**Record list**
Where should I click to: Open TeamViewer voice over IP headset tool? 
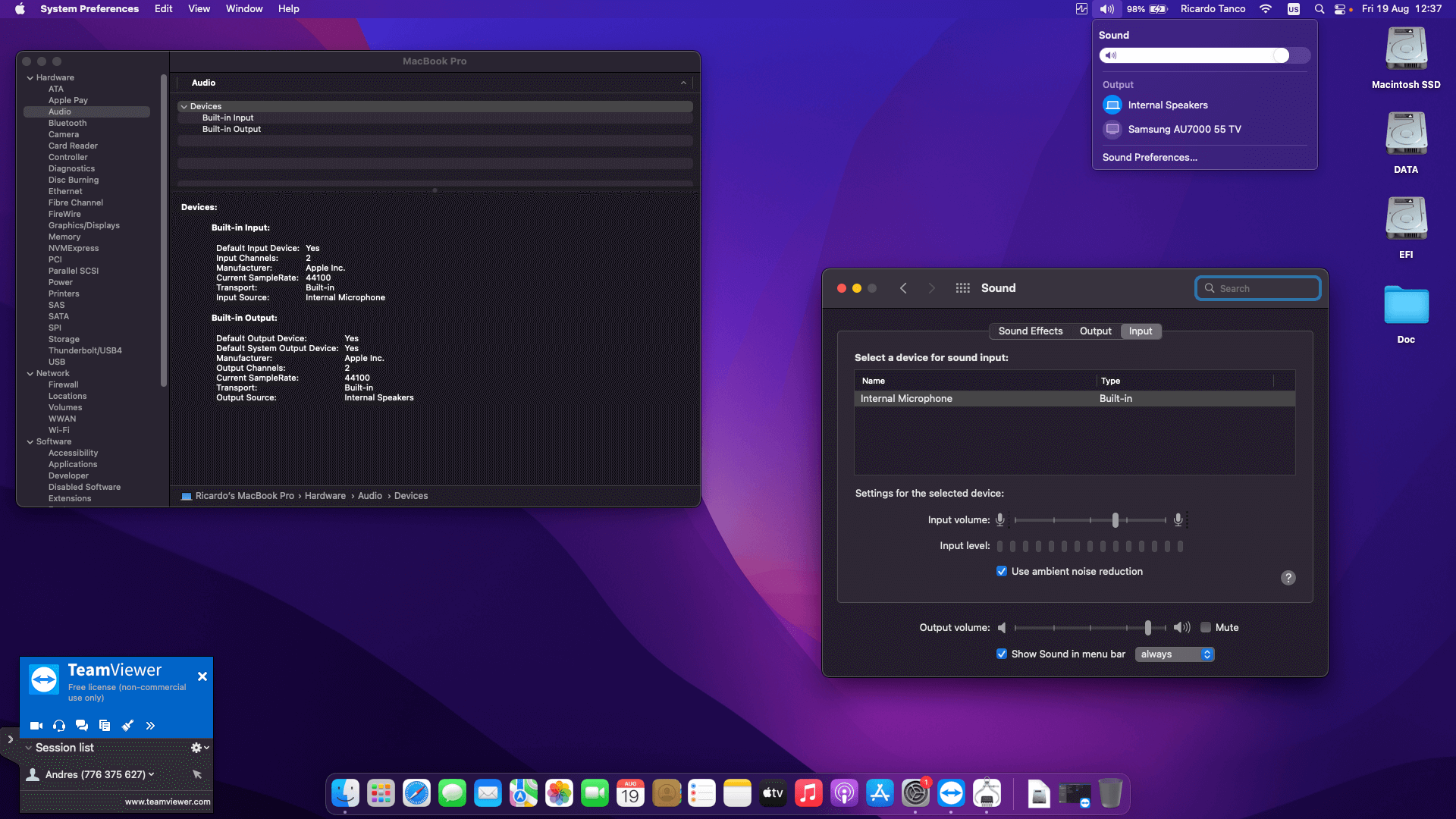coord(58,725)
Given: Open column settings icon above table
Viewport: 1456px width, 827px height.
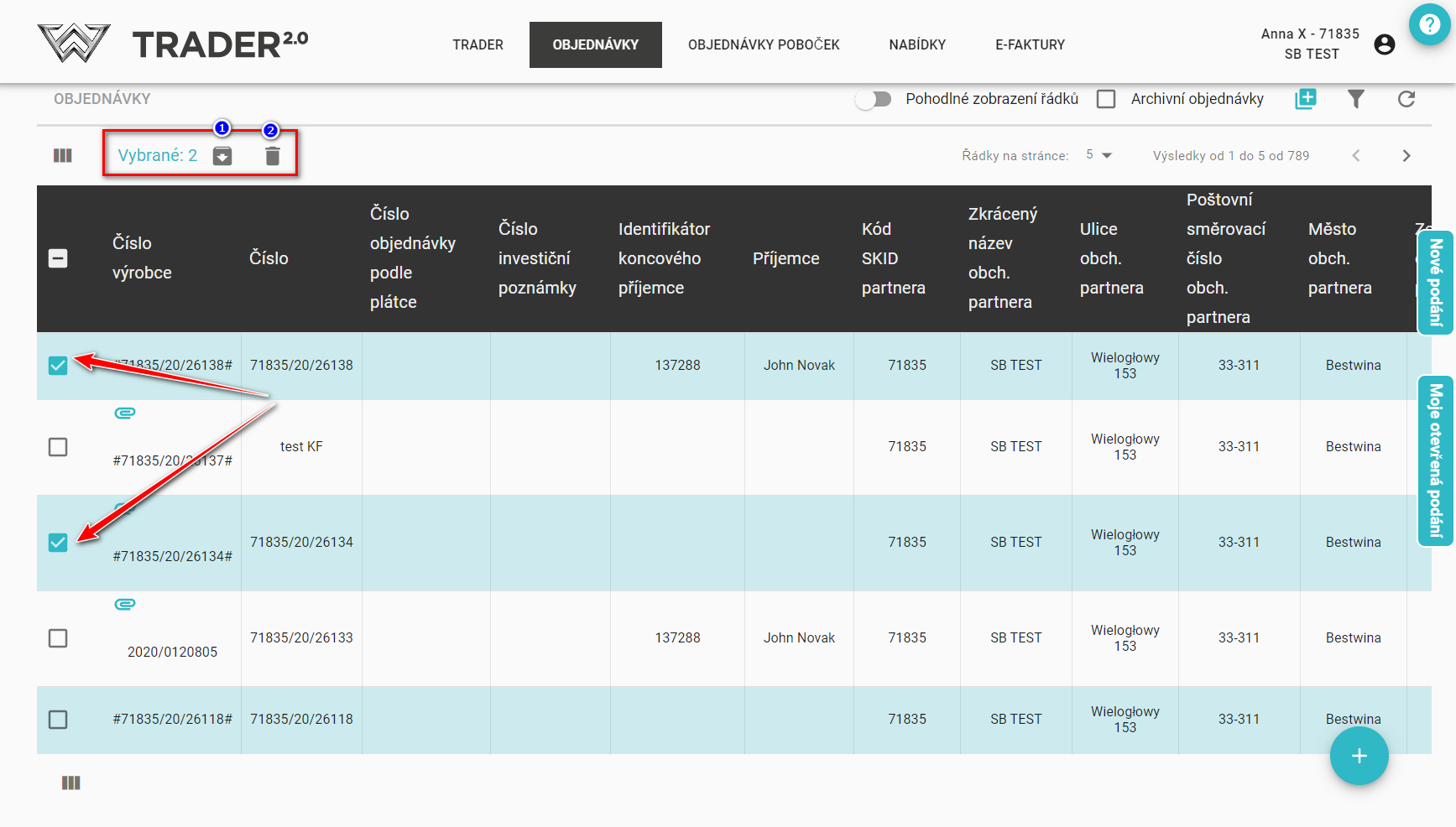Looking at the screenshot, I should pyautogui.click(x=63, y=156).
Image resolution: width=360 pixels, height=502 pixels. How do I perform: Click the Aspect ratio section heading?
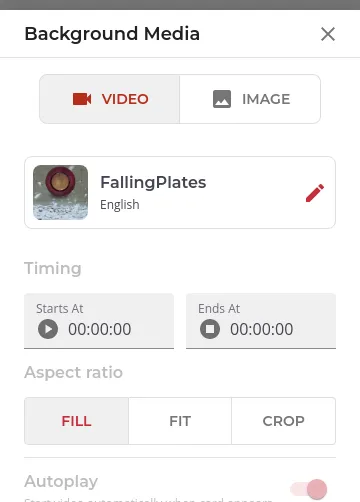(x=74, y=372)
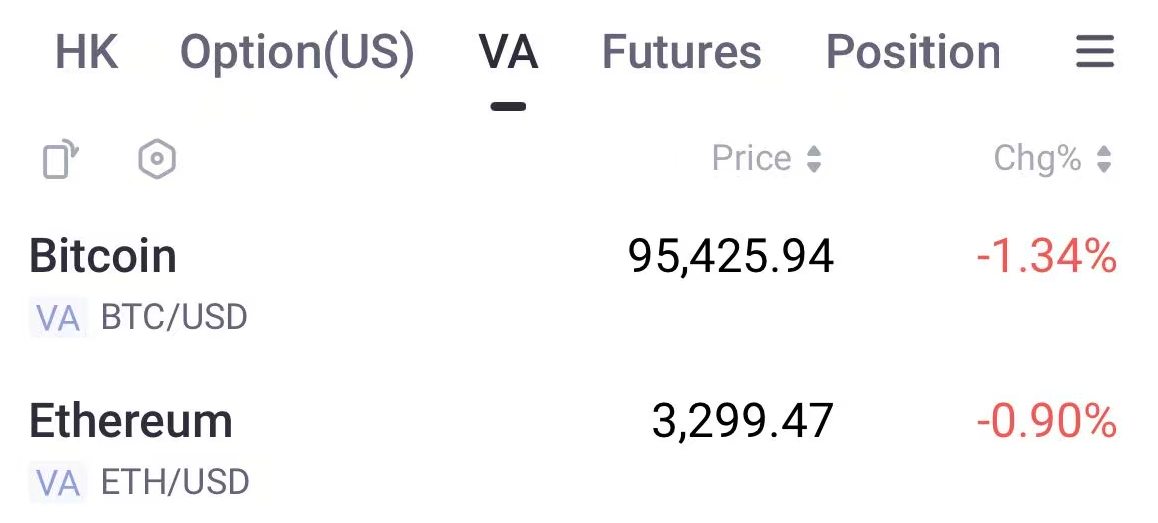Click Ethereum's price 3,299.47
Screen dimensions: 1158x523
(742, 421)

**Your task**
Copy out the material above word for word, leaving out the pictures.

**Worked solution**
Where should I click to: Open TeamViewer voice over IP headset tool? 
coord(58,725)
Given: Open column settings icon above table
Viewport: 1456px width, 827px height.
Looking at the screenshot, I should pyautogui.click(x=63, y=156).
Image resolution: width=360 pixels, height=502 pixels. How do I perform: Click the Aspect ratio section heading?
(x=74, y=372)
Click Ethereum's price 3,299.47
Screen dimensions: 1158x523
(742, 421)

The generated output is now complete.